# Proof of gradient of $v_{\pi}(s)$ via Kronecker Product

Hi I am reading Mathematical Foundation of Reinforcement Learning by Shiyu Zhao and I try to understand a proof regarding policy gradients. The part is on page 209/210 in Policy Gradient Methods. First I don't understand the equation I marked with the question mark. Next I also don't understand the matrix vector form. I am a bit confused in the order of the entries in the $$\nabla_{\theta}v_{\pi}$$ vector. I made an example to understand the calculation with two states $$s_1$$ and $$s_2$$ and two parameters/weights $$\theta_1$$ and $$\theta_2$$.

$$(\begin{bmatrix} p_{11} & p_{12}\\ p_{21} & p_{22} \end{bmatrix} \otimes \begin{bmatrix} 1 & 0\\ 0 & 1 \end{bmatrix}) \begin{bmatrix} \nabla_{\theta_{1}}v_{\pi}(s_{1})\\ \nabla_{\theta_{1}}v_{\pi}(s_{2})\\ \nabla_{\theta_{2}}v_{\pi}(s_{1})\\ \nabla_{\theta_{2}}v_{\pi}(s_{2}) \end{bmatrix} = \begin{bmatrix} p_{11} & 0 & p_{12} & 0\\ 0 & p_{11} & 0 & p_{12}\\ p_{21} & 0 & p_{22} & 0\\ 0 & p_{21} & 0 & p_{22} \end{bmatrix} \begin{bmatrix} \nabla_{\theta_{1}}v_{\pi}(s_{1})\\ \nabla_{\theta_{1}}v_{\pi}(s_{2})\\ \nabla_{\theta_{2}}v_{\pi}(s_{1})\\ \nabla_{\theta_{2}}v_{\pi}(s_{2}) \end{bmatrix}$$

Would my calculation be correct here?

For the question mark,

\begin{align} \sum_{a\in A}\pi(a\mid s,\theta)\sum_{s'\in S}p(s'\mid s,a)\nabla_{\theta}v_{\pi}(s'))&=\sum_{s'\in S}\left(\sum_{a\in A} p(s'\mid s,a)\pi(a\mid s,\theta)\right)\nabla_{\theta}v_{\pi}(s')) \\ &=\sum_{s'\in S}p(s'\mid s,\theta)\nabla_{\theta}v_{\pi}(s')), \end{align}

For the second part, I don't think it is particularly instructive to think in terms of matrices, as that proof only works for discrete state spaces, but here is the idea.

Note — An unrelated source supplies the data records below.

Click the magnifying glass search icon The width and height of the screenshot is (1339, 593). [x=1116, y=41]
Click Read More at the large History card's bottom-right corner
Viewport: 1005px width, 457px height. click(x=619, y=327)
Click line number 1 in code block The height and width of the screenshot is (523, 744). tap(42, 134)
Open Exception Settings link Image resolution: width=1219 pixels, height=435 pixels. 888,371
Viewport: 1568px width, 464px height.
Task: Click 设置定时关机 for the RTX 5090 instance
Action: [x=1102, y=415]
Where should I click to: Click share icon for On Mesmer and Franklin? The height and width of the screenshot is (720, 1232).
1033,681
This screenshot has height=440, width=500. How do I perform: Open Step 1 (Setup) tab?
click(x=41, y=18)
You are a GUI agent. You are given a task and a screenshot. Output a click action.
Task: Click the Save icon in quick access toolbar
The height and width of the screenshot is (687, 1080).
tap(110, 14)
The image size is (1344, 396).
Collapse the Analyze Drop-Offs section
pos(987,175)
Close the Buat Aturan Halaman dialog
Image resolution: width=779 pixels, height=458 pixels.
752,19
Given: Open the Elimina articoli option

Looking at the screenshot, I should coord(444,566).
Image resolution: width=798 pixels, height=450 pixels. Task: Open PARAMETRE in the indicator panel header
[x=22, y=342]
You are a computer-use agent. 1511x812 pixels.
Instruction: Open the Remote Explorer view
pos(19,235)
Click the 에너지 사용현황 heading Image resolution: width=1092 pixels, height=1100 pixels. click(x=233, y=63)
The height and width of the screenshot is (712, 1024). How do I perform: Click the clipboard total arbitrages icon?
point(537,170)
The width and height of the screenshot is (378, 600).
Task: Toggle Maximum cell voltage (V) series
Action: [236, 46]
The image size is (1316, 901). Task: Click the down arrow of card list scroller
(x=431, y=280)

For each $$s\in S$$ fixed, the gradient is an $$m$$-dimensional vector $$\nabla_{\theta}v_{\pi_{\theta}}(s)=(\frac{\partial }{\partial \theta_1}v_{\pi_{\theta}}(s),\cdots, \frac{\partial }{\partial \theta_m}v_{\pi_{\theta}}(s))^\top.$$

Now, we do this for each of the points, which gives a collection of vectors $$\nabla_{\theta} v_{\pi_{\theta}}=\left(\nabla_{\theta} v_{\pi_{\theta}}(s_1), \cdots, \nabla_{\theta} v_{\pi_{\theta}}(s_n)\right).$$

So, they essentially stack $$v_{\pi_{\theta}}$$ in a vertical vector of dimension $$mn$$, so that

$$\nabla_{\theta}v_{\pi_{\theta}} = \left(\frac{\partial }{\partial \theta_1}v_{\pi_{\theta}}(s_1), \cdots, \frac{\partial }{\partial \theta_m}v_{\pi_{\theta}}(s_1), \cdots, \frac{\partial }{\partial \theta_1}v_{\pi_{\theta}}(s_n), \cdots, \frac{\partial }{\partial \theta_m}v_{\pi_{\theta}}(s_n)\right)^\top.$$

However, the matrix $$P_{\pi}$$ is an $$n\times n$$ matrix, corresponding to

$$\begin{pmatrix} p(s'_1\mid s_1, \theta) &\cdots & p(s'_n\mid s_1,\theta) \\ \vdots& & \vdots\\ p(s_1'\mid s_n,\theta) & \cdots &p(s_n'\mid s_n,\theta)\end{pmatrix}$$

As you see the dimensions don't add up if we want to multiply it by an $$nm$$-vector. The idea of the Kronecker product is to ensure that the dimensions add up, so we get a $$nm\times nm$$ matrix. In this case, we get a matrix with lots of zeroes as you wrote. The idea is that for each $$i$$ and $$s$$ $$\frac{\partial}{\partial \theta_i}v_{\pi_{\theta}}(s)=\sum_{s'\in S}p(s'\mid s, \theta)\frac{\partial}{\partial \theta_i}v_{\pi_{\theta}}(s').$$